Need recommendations to delete duplicate data in publishers

Question

Hi Team, Issue- AEM author having  around 35k documents and publishers having at least 2k docs more than author. Those extra documents are duplicate documents. Which need to be deleted. Below are the options we are having. Please verify and comment on this options.                                                                                                                                                                                                                                            1) Remove the total documents from publisher and copy the whole content from author to publisher (Not using replication engine for this, just copy the content from author to publishers). If we copy like this through package manager/webdev or any other tool, sync between author and publisher page will be there or NO? 2) Remove the total documents from publisher and activate again from author through replicate engines.3) Last option is identifying extra documents and delete those in publishers itself. Lot of manual work required for this. Please suggest  recommend approach for this issue. Thanks a lot in advance. Regards,Chandra

Sanket_Kumbharkhane · Accepted Answer

Hi @chandramohanred ,

I hope below code snippet will help you

Upload that excel in Dam and gives a path in the input field of the servlet.

@Override
protected void doGet(SlingHttpServletRequest request, SlingHttpServletResponse response) throws ServletException, IOException {
response.setContentType("text/html");
response.getWriter().write("<form action=\"/bin/sync/author-publish/content\" method=\"POST\"><input type=\"text\" name=\"path\"><input type=\"submit\" value=\"submit\"></form>");
}

@Override
protected void doPost(SlingHttpServletRequest request, SlingHttpServletResponse response) throws ServletException, IOException {
response.setContentType("text/html");
String path = request.getParameter("path");

if(StringUtils.isEmpty(path)){
response.sendError(400, "No path found");
return;
}

resourceResolver = request.getResourceResolver();
Resource resource = resourceResolver.getResource(path);
if (resource == null) {
response.sendError(400, "No Resource found at the path: " + path);
return;
}

Asset asset = resource.adaptTo(Asset.class);
if (asset == null) {
response.sendError(400, "Invalid Asset at path: " + path);
return;
}

Rendition rendition = asset.getOriginal();
if (rendition == null || !"text/csv".equalsIgnoreCase(rendition.getMimeType())) {
response.sendError(400, "Corrupted Asset at path: " + path);
return;
}

InputStream inputStream = rendition.getStream();
BufferedReader br = new BufferedReader(new InputStreamReader(inputStream));
String line = "";
while ((line = br.readLine()) != null) {
deletePage(line, response);
}
}

you can write the logic in the deletePage method to delete the pages/node. you can use resource/page/node API etc.
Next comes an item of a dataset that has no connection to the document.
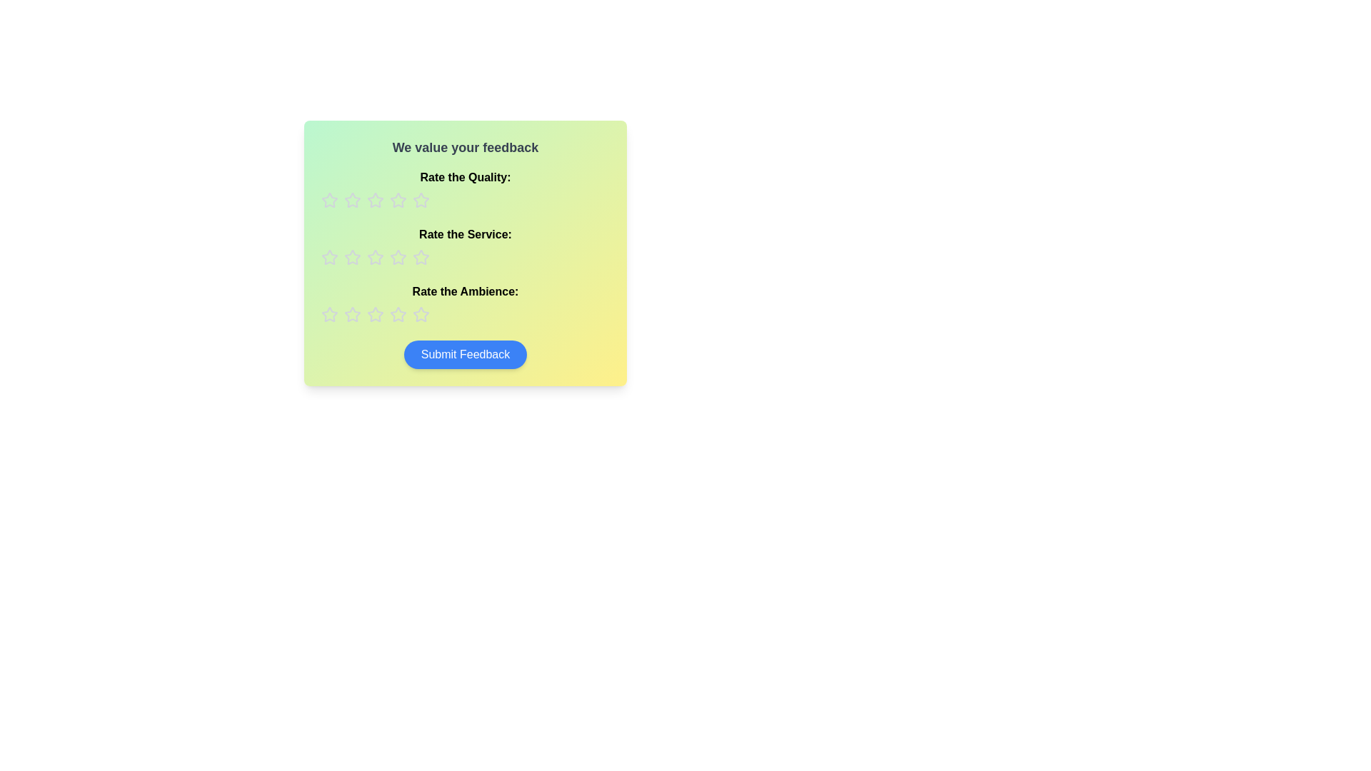 This screenshot has width=1371, height=771. What do you see at coordinates (465, 201) in the screenshot?
I see `the interactive star icons in the Rating component` at bounding box center [465, 201].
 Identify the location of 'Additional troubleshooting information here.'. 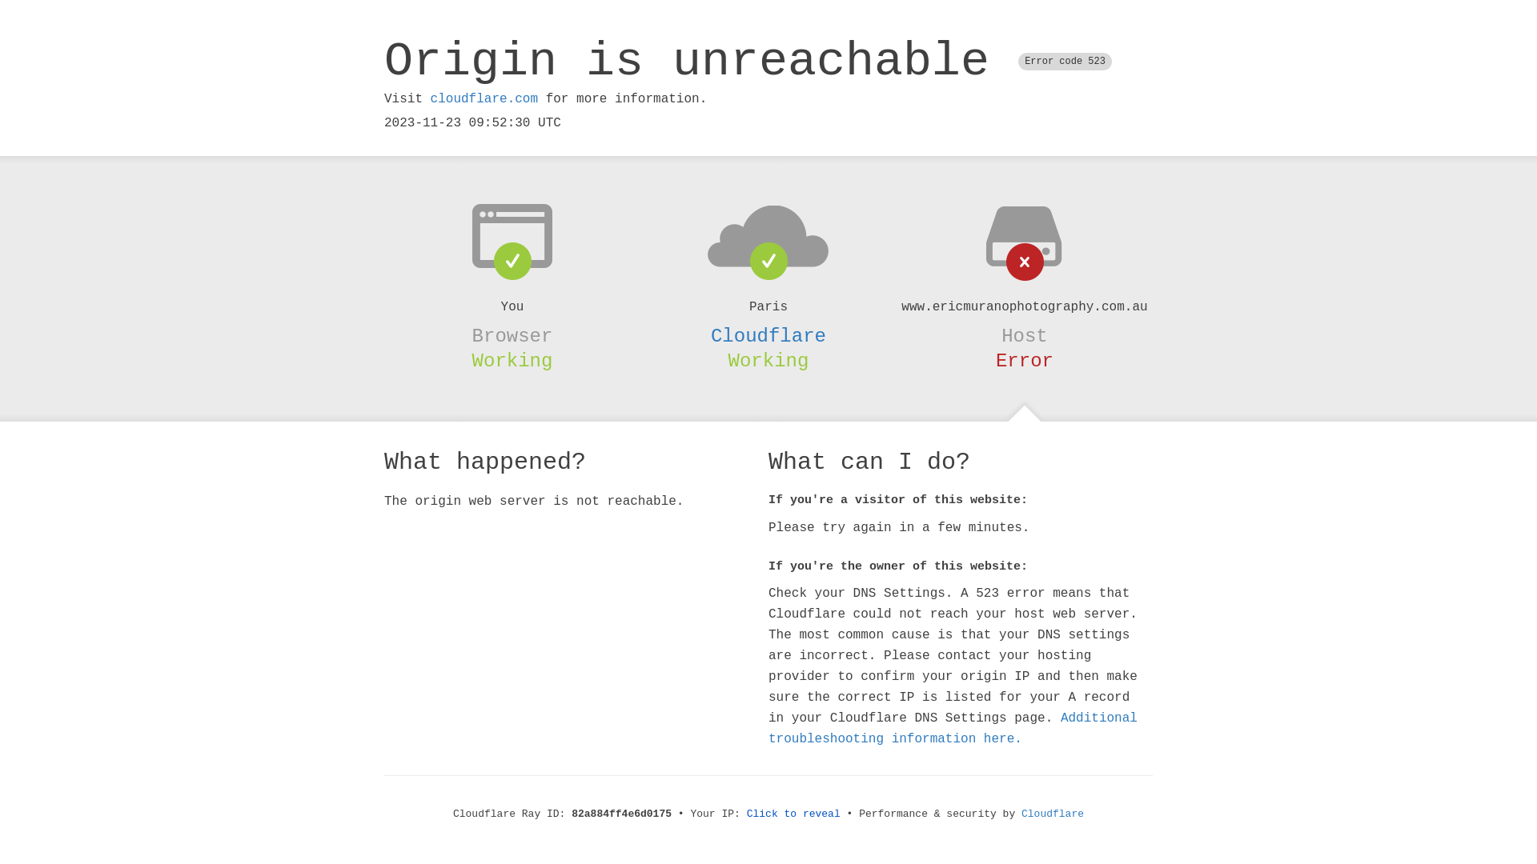
(952, 728).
Sanket_Kumbharkhane · Answer

Hi @chandramohanred ,

If your documents are in one parent folder, the best way is to delete that folder from publish instance, create a new package & build it in the author with parent folder path and replicate it from the More option. Please consider all the demerit of document unavailability if you directly running on Production.
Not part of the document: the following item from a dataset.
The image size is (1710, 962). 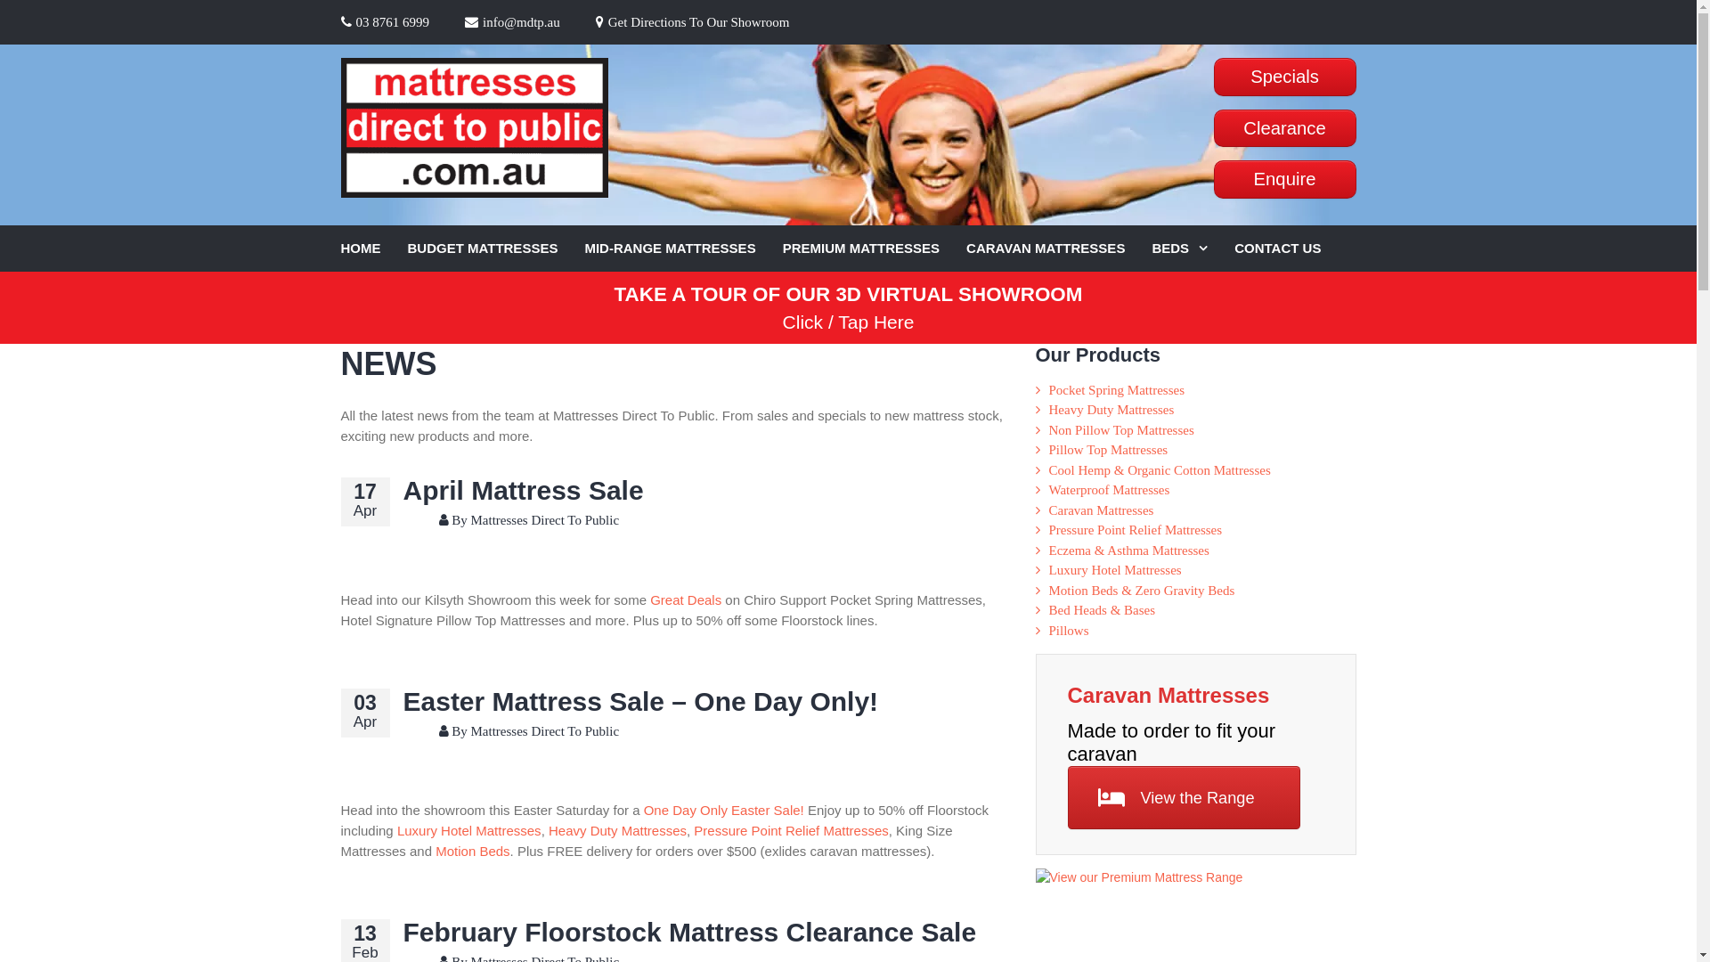 What do you see at coordinates (1115, 389) in the screenshot?
I see `'Pocket Spring Mattresses'` at bounding box center [1115, 389].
if all the documents are scattered across multiple folders and hierarchy, you can use the query builder to get the list of documents from both the instance [Author & Publish]

/libs/cq/search/content/querydebug.html

use any editor tool to find the difference and that 2k extra path list. Dump that list into an excel sheet.

You can develop a small utility & write a mini servlet to read that excel sheet with paths & delete the node programmatically.

In this way, you can always reuse this script and maintain sync between Author & Publish anytime whenever needed by uploading excel.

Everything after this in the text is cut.